# What you have to do
Extract exactly and only the lines of the data below, starting at the line with "Viewport: 583px width, 292px" and stopping after the final line.
_ _ _ _ _
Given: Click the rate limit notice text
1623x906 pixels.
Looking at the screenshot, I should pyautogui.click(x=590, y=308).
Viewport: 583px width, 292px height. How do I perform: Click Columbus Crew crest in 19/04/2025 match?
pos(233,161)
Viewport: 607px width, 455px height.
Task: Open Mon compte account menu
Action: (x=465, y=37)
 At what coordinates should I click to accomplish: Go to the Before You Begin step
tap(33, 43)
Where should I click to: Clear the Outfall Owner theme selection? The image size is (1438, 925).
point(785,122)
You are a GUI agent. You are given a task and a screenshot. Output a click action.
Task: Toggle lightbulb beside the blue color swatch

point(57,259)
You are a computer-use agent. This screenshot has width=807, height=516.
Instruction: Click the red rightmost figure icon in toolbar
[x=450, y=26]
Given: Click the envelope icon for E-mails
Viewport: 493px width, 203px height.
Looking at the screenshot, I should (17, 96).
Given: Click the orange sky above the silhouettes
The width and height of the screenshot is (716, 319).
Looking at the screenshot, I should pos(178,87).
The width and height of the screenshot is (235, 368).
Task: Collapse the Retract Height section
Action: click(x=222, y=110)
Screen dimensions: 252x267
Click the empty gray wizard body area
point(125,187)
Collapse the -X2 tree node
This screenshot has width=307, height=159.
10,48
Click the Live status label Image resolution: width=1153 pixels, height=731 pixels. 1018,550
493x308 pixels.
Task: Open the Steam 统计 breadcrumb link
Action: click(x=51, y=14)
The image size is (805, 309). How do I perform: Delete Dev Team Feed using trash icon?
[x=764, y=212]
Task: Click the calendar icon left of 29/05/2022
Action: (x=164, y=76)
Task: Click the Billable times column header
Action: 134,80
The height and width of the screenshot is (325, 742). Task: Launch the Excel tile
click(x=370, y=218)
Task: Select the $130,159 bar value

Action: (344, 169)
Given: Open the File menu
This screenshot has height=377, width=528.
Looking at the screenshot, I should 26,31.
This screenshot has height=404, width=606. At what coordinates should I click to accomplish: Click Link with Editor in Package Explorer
_ _ _ _ _
# Written answer
Viewport: 583px width, 292px height. How do I perform: Click Columbus Crew crest in 19/04/2025 match?
pos(233,161)
Viewport: 607px width, 455px height.
Task: Open Mon compte account menu
Action: (x=465, y=37)
 At what coordinates should I click to accomplish: Go to the Before You Begin step
tap(33, 43)
Where should I click to: Clear the Outfall Owner theme selection? The image size is (1438, 925).
point(785,122)
You are a GUI agent. You are given a task and a screenshot. Output a click action.
Task: Toggle lightbulb beside the blue color swatch

point(57,259)
You are a computer-use agent. This screenshot has width=807, height=516.
Instruction: Click the red rightmost figure icon in toolbar
[x=450, y=26]
Given: Click the envelope icon for E-mails
Viewport: 493px width, 203px height.
Looking at the screenshot, I should (17, 96).
Given: Click the orange sky above the silhouettes
The width and height of the screenshot is (716, 319).
Looking at the screenshot, I should pos(178,87).
The width and height of the screenshot is (235, 368).
Task: Collapse the Retract Height section
Action: click(x=222, y=110)
Screen dimensions: 252x267
Click the empty gray wizard body area
point(125,187)
Collapse the -X2 tree node
This screenshot has width=307, height=159.
10,48
Click the Live status label Image resolution: width=1153 pixels, height=731 pixels. 1018,550
493x308 pixels.
Task: Open the Steam 统计 breadcrumb link
Action: click(x=51, y=14)
The image size is (805, 309). How do I perform: Delete Dev Team Feed using trash icon?
[x=764, y=212]
Task: Click the calendar icon left of 29/05/2022
Action: (x=164, y=76)
Task: Click the Billable times column header
Action: 134,80
The height and width of the screenshot is (325, 742). Task: Launch the Excel tile
click(x=370, y=218)
Task: Select the $130,159 bar value

Action: (344, 169)
Given: Open the File menu
This screenshot has height=377, width=528.
Looking at the screenshot, I should 26,31.
This screenshot has height=404, width=606. At what coordinates should I click to accomplish: Click Link with Editor in Package Explorer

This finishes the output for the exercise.